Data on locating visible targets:
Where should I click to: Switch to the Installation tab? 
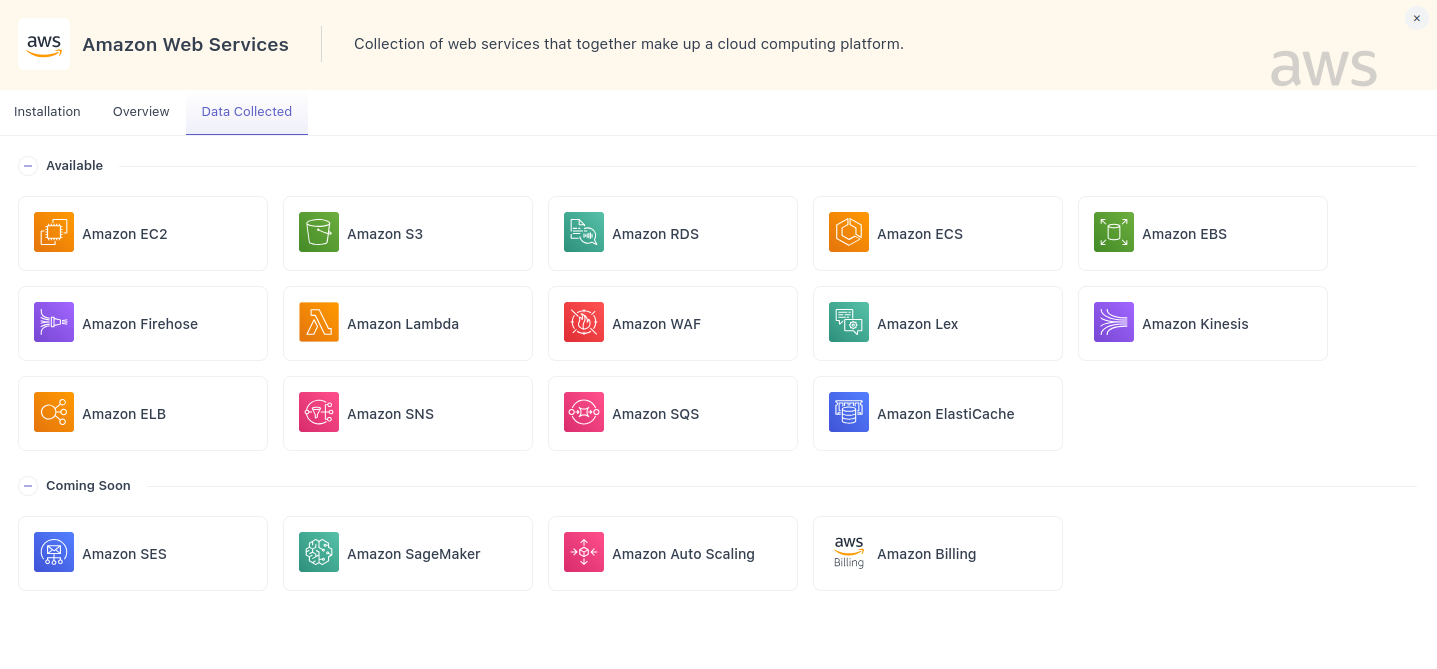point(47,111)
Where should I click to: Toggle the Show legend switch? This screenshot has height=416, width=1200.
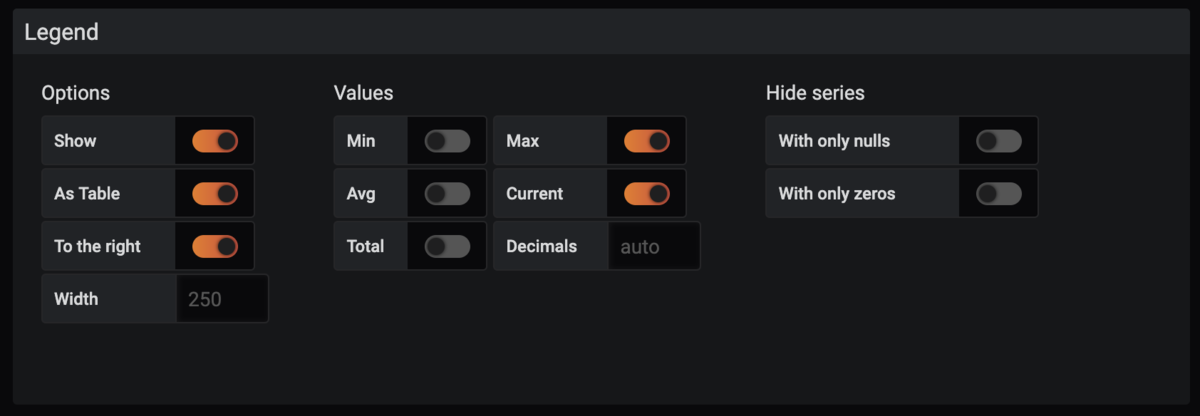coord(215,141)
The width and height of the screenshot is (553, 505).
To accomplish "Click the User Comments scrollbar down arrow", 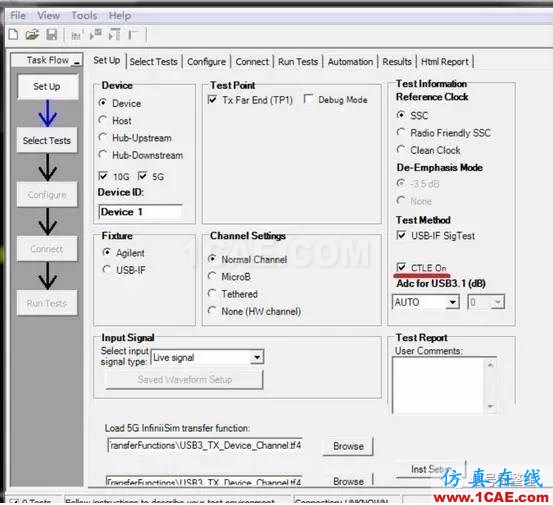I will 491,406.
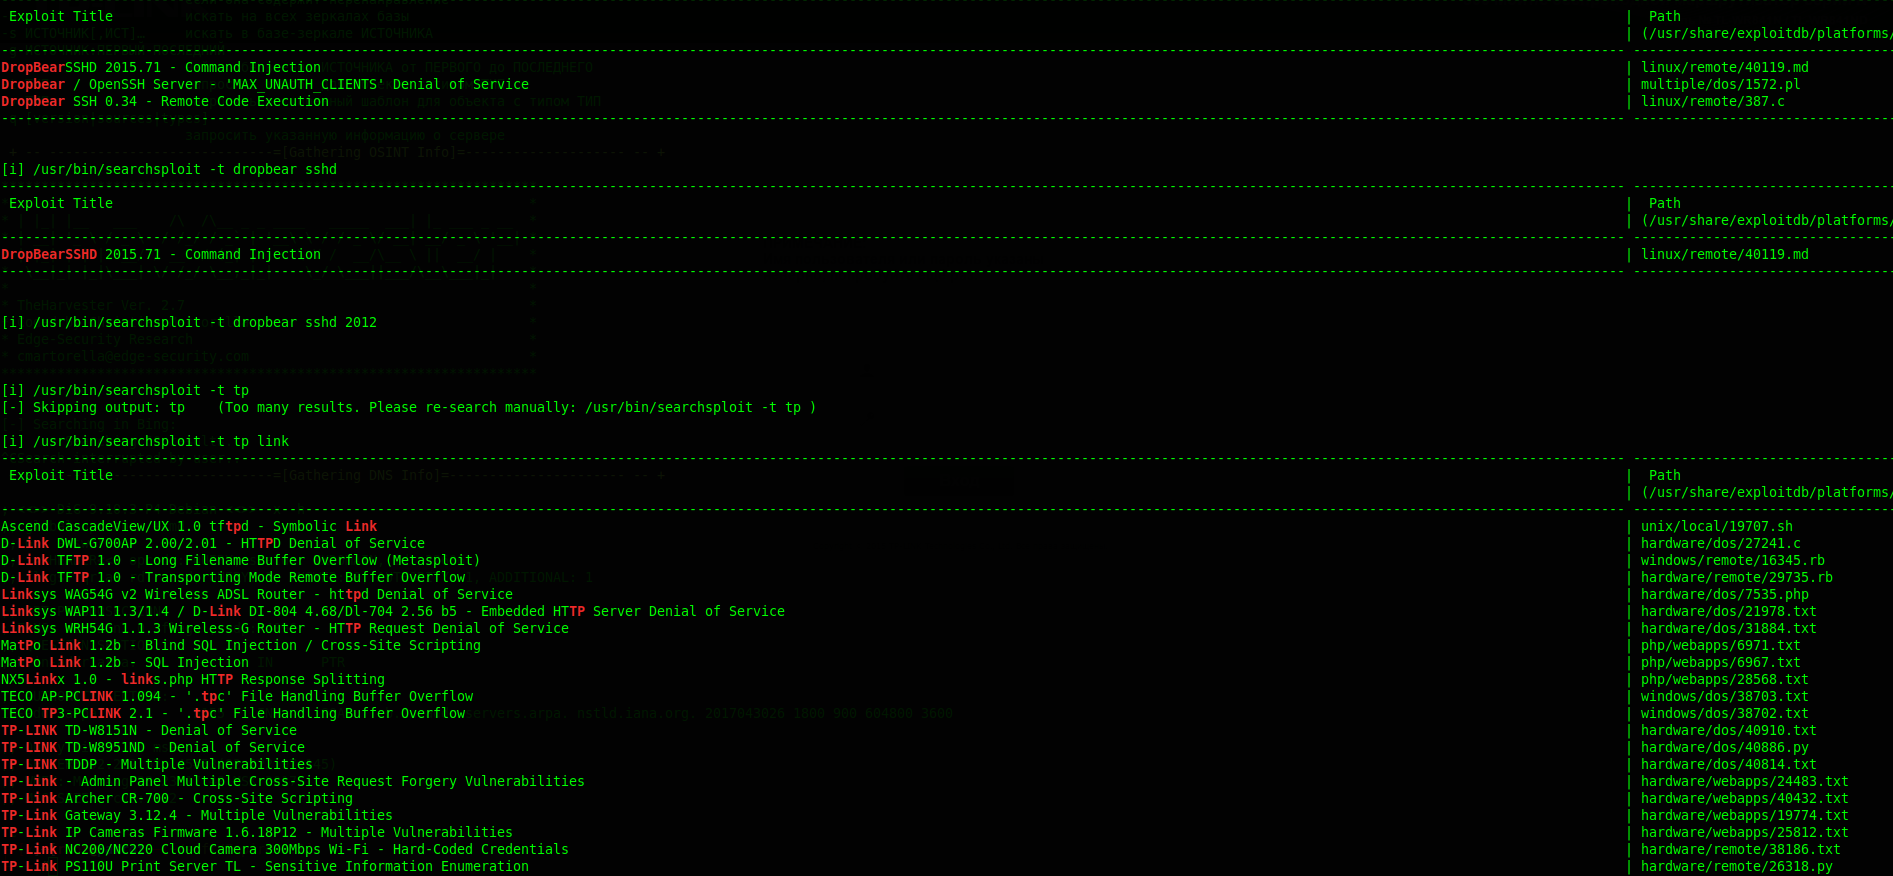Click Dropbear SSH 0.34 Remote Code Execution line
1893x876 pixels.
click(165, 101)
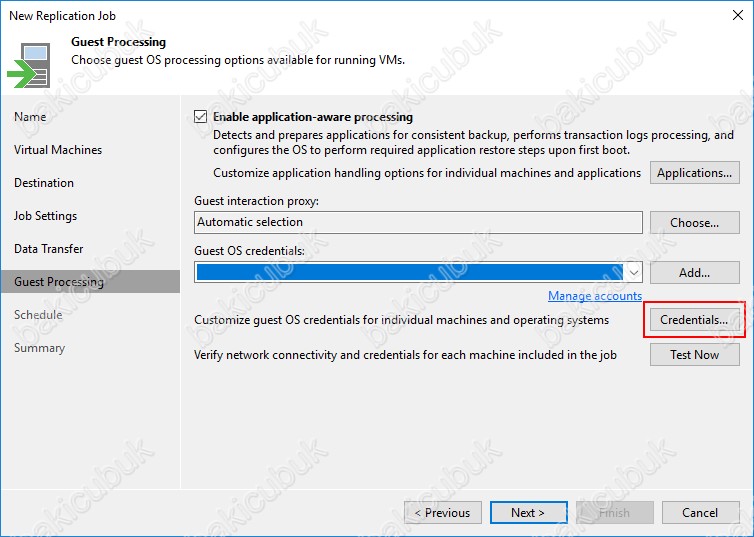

_Direction_:
Swap every "click" for "tap" in the rows above, from the start of the rows down to the line containing "coord(215,141)", and give only those lines with nothing else changed. Leave the pictures out of your answer.

_Complete response_:
Where should I tap to: Switch to the Installation tab? 
point(47,111)
Where should I tap to: Toggle the Show legend switch? This screenshot has height=416, width=1200.
coord(215,141)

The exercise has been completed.